Toby Conway owns the 10-year-old Staffordshire terrier cross, Stan, who was left unleashed outside the store. Conway is pleading for leniency. He has been told not to take the dog out in public.

A council spokesman this week said dogs were not automatically put down.

Most dog bite investigations took four to six weeks. A decision would then be made on enforcement action and there could be delays in the court process.

The spokesman also revealed that in the last six months there have been 68 dog bite incidents on people recorded in the former Waitakere city area, 83 in central Auckland, 121 in Manukay and 56 in the former North Shore and Rodney council areas.

Oracle's story prompted more 20 letters to the editor from members of the public, including one woman who said she cried and others who relived similar experiences.

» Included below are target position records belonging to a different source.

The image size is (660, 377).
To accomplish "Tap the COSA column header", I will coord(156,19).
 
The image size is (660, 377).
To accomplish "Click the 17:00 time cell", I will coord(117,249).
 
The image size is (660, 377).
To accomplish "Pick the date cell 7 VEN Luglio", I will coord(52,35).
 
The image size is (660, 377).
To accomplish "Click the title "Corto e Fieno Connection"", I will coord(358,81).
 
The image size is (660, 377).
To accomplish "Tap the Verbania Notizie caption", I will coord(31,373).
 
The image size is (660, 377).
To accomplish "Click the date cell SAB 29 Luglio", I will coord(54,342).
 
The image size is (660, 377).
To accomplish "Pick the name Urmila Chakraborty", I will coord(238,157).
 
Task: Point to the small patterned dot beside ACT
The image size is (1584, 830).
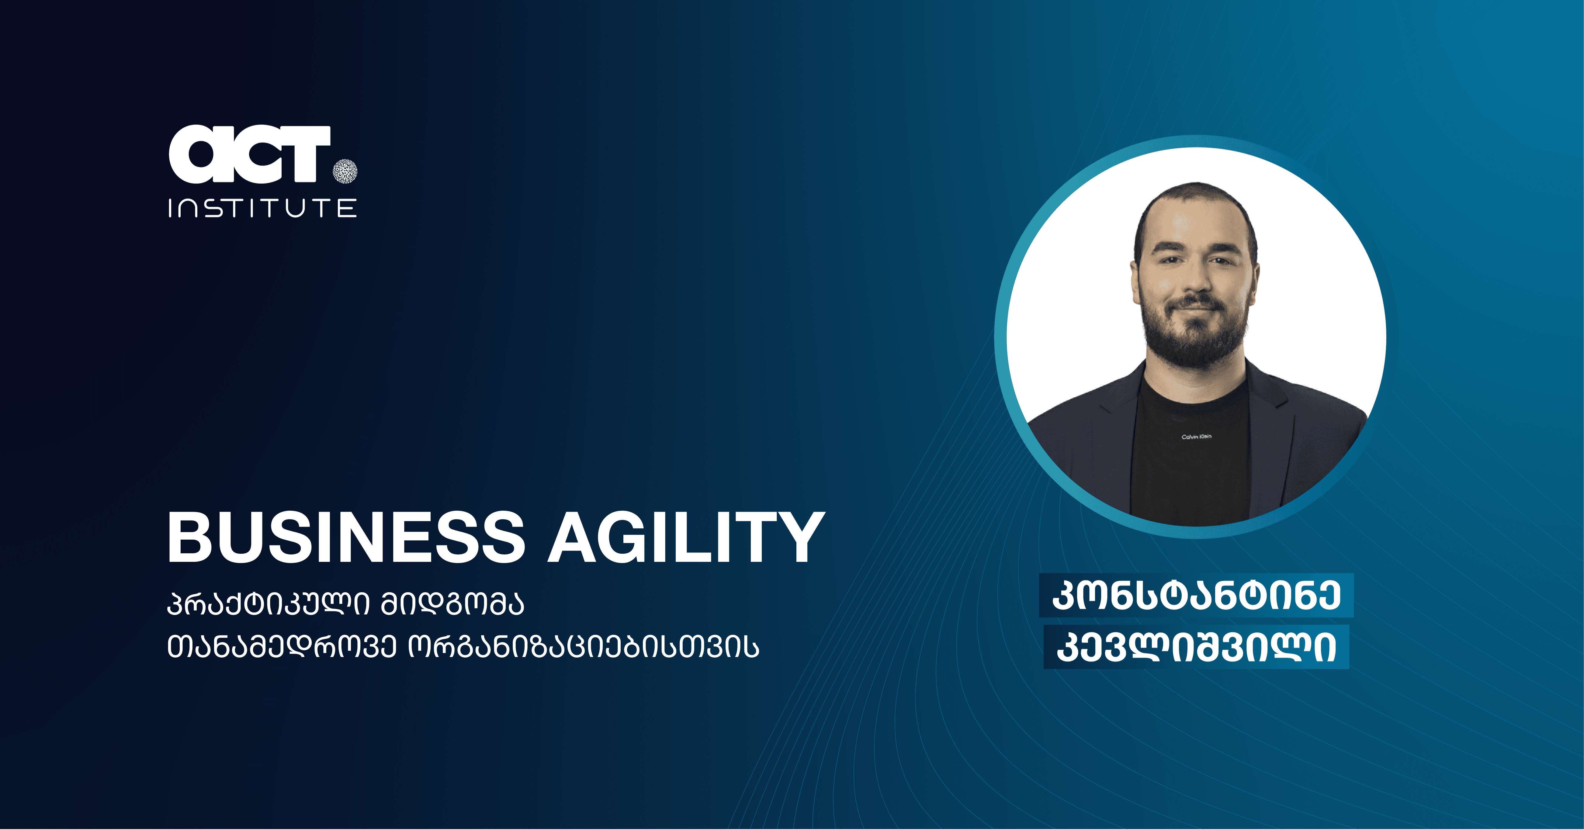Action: point(345,171)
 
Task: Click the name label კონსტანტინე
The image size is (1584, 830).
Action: point(1197,595)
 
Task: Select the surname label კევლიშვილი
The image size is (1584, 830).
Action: point(1197,647)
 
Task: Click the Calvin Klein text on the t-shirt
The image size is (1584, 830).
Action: point(1197,437)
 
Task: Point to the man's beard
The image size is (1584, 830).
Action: point(1195,332)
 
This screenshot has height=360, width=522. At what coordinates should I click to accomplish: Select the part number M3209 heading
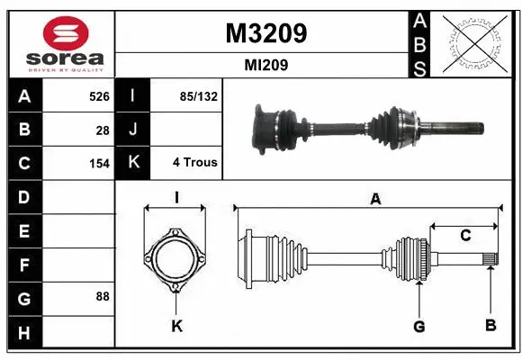click(266, 33)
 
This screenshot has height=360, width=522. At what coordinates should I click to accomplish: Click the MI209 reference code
click(266, 66)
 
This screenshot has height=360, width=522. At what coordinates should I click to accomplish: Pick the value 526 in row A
click(98, 95)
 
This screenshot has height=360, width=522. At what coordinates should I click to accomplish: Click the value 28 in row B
click(103, 130)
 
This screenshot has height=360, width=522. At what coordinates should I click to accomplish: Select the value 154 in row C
click(98, 164)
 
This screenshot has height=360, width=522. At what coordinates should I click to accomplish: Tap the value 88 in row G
click(102, 296)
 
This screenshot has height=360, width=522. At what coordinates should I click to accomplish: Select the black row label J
click(133, 130)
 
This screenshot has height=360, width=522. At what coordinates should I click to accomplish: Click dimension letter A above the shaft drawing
click(375, 200)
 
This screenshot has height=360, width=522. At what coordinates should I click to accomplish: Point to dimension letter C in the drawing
click(465, 236)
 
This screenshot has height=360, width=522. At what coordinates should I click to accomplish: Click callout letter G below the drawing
click(418, 325)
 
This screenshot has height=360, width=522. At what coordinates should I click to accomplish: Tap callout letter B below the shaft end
click(490, 325)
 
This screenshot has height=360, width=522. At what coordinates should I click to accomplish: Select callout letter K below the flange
click(176, 326)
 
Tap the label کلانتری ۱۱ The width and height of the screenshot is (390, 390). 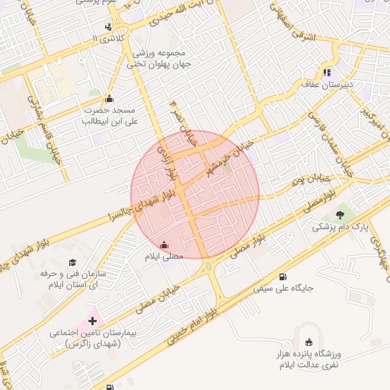(106, 37)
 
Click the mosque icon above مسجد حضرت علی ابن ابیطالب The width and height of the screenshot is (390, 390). (109, 98)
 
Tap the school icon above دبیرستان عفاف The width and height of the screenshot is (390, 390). (328, 72)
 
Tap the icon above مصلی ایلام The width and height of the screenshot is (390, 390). (165, 245)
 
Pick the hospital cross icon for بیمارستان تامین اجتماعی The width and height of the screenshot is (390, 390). (92, 321)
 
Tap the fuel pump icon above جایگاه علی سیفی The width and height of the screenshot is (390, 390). (283, 276)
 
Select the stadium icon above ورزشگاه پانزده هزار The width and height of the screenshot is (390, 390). (308, 342)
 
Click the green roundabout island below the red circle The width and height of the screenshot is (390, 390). (208, 267)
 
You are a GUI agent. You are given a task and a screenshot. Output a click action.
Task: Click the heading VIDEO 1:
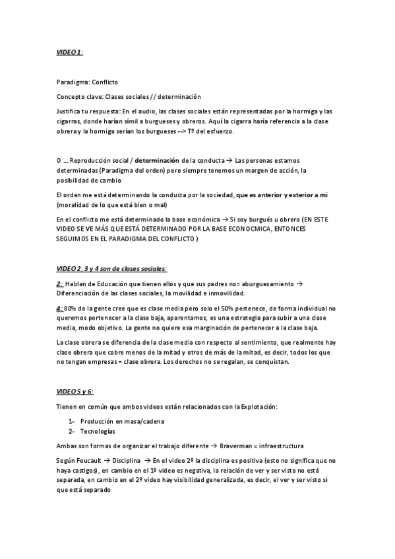point(69,51)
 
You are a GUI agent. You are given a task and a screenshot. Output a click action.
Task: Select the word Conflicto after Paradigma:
point(104,82)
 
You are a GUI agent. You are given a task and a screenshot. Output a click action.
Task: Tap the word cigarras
point(69,122)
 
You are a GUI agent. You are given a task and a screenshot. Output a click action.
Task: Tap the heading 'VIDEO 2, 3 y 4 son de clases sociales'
point(111,268)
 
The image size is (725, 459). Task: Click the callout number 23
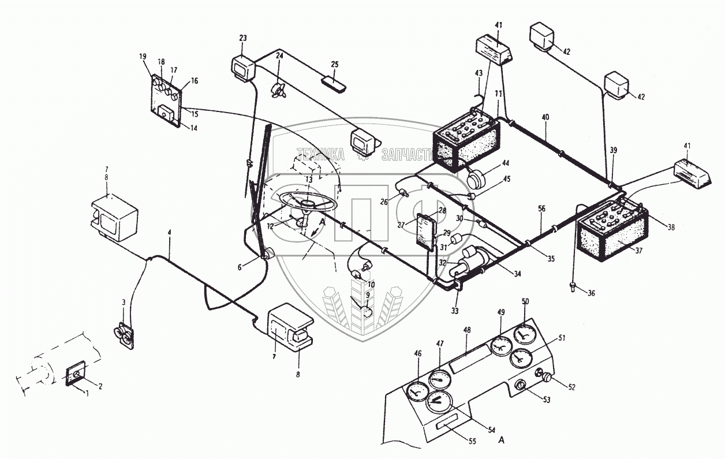pyautogui.click(x=242, y=38)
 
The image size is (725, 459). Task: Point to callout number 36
pyautogui.click(x=591, y=293)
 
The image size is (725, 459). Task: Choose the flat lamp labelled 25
pyautogui.click(x=334, y=83)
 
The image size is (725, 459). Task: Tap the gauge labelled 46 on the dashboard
pyautogui.click(x=416, y=393)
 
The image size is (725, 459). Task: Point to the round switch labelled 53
pyautogui.click(x=521, y=385)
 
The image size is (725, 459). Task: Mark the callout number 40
pyautogui.click(x=546, y=117)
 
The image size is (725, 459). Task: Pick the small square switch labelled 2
pyautogui.click(x=75, y=375)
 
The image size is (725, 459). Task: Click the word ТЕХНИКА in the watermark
pyautogui.click(x=321, y=155)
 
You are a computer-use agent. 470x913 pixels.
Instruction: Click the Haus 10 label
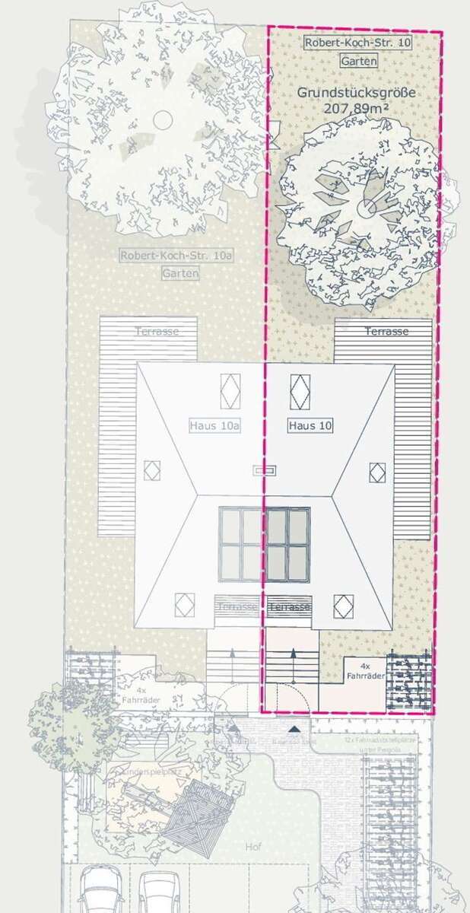pos(311,425)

Some could not believe Stan had not been put down. However, a large number of writers blamed Oracle's family for allowing the child to pat a stranger's dog.

Oracle's grandmother, Moana Wepiha-Reo, said she was upset that some people felt her grandson was to blame. She said the dog was not tied up and was lying across the shop's doorway. She asked whether the shopping area was "meant for dogs or human beings?"

She said she and Oracle's mum were just steps behind Oracle and his sister when they crouched down to pat the dog.

Wepiha-Reo said a council worker came to their home on Monday to take statements and remarked it could take longer than six months for the matter to be dealt with by the court. So she was organising a march but was yet to choose a date. She did not want it to happen to anyone else.